Current 10-year atherosclerotic cardiovascular disease risk threshold for statin eligibility is cost-effective for primary prevention

Commentary on: Pandya A, Sy S, Cho S, et al. Cost effectiveness of 10-year risk thresholds for initiation of statin therapy for primary prevention of cardiovascular disease.

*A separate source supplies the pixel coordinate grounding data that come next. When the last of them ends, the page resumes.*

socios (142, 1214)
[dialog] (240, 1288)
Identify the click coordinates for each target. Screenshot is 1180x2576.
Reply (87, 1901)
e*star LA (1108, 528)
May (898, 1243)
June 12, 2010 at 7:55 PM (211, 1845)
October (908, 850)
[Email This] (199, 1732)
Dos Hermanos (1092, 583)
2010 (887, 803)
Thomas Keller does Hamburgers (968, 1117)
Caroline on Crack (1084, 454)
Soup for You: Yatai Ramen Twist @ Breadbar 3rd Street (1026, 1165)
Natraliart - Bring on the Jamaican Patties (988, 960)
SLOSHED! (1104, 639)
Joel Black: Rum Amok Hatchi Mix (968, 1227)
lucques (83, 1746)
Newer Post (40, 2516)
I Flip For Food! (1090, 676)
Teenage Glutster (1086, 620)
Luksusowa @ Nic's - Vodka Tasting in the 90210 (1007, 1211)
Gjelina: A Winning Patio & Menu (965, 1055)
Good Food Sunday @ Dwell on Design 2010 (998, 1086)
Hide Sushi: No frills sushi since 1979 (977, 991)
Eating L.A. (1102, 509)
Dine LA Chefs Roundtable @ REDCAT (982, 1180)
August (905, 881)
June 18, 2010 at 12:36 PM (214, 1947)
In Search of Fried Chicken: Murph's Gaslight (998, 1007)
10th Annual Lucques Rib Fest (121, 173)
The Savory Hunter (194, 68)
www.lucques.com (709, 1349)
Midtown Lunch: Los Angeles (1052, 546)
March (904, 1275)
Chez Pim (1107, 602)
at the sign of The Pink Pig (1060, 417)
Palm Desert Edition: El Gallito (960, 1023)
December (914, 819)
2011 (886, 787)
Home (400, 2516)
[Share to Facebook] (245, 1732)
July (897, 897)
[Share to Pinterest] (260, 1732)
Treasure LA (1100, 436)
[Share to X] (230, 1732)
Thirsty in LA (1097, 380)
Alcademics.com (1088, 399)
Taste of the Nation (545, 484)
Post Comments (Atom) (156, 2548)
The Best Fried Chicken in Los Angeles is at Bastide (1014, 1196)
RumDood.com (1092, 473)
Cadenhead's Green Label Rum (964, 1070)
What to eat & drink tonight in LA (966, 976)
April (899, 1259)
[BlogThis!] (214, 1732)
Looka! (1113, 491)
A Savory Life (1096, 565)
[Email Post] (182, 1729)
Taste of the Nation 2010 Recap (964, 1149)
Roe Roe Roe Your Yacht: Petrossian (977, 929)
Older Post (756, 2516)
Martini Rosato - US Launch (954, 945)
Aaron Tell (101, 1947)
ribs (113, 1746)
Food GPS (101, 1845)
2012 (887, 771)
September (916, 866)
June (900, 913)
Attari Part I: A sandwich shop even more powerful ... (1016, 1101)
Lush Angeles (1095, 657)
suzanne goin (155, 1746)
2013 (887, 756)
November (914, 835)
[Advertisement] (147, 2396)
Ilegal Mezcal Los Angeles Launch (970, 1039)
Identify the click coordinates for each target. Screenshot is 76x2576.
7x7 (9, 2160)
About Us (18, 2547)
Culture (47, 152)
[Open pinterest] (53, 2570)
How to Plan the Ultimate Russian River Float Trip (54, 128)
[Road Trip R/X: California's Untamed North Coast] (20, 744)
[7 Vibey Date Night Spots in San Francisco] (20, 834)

JAMA 2015;314: 142–50 . Context The American College of Cardiology American Heart Association (ACC/AHA) cholesterol guidelines replaced the National Cholesterol Education Program Adult Treatment Panel III (NCEP/ATP III) in 2013,1 a change that was accompanied by significant controversy.2 Notable among the criticisms was that the pooled cohort equations (PCE) overestimates risk and coupled with the relatively lenient risk threshold (10-year PCE ≥7.5%), would unnecessarily increase statin eligibility in the USA. The risk-benefit ratio and cost-effectiveness of this new approach, specifically for primary prevention, was questioned since statins (in addition to preventing cardiovascular disease (CVD) events) have known significant side effects. Pandya and colleagues examine the cost-effectiveness of 10-year risk thresholds for initiation of statins for primary prevention...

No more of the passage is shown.